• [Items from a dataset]
================
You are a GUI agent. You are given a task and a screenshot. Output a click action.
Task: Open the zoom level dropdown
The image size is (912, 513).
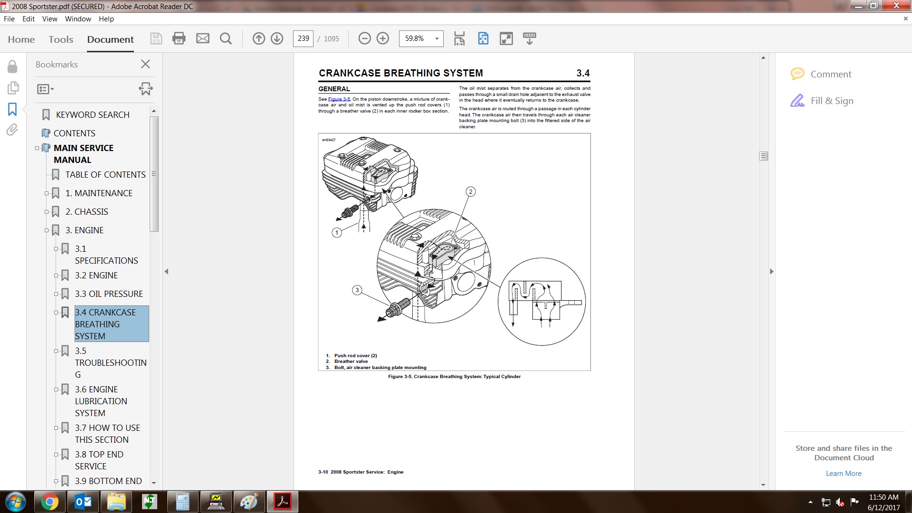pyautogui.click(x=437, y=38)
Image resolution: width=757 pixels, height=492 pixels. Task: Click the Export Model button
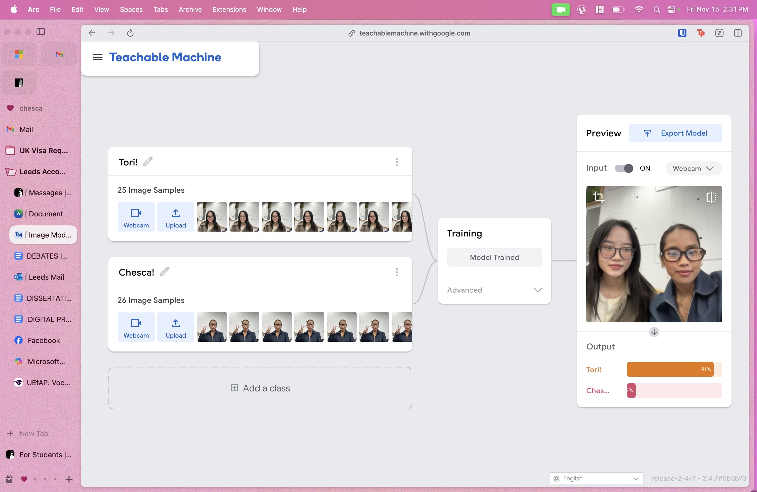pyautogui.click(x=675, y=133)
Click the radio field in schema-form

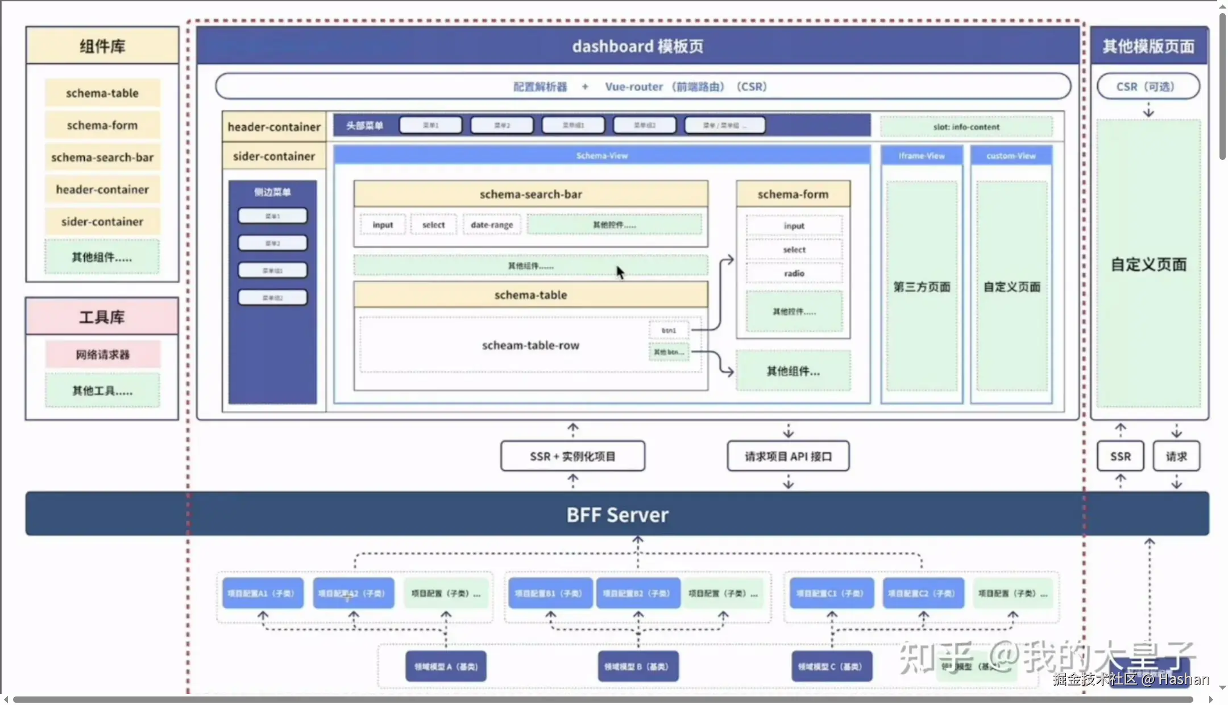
================
• [TASK REQUIREMENTS] Copy nothing but the lines from the line holding "Image resolution: width=757" through the last line of the entries, exactly, while leaving out the pictures.

• [THE ANSWER]
Image resolution: width=757 pixels, height=492 pixels. Task: Click the Export Model button
pyautogui.click(x=675, y=133)
Click the radio field in schema-form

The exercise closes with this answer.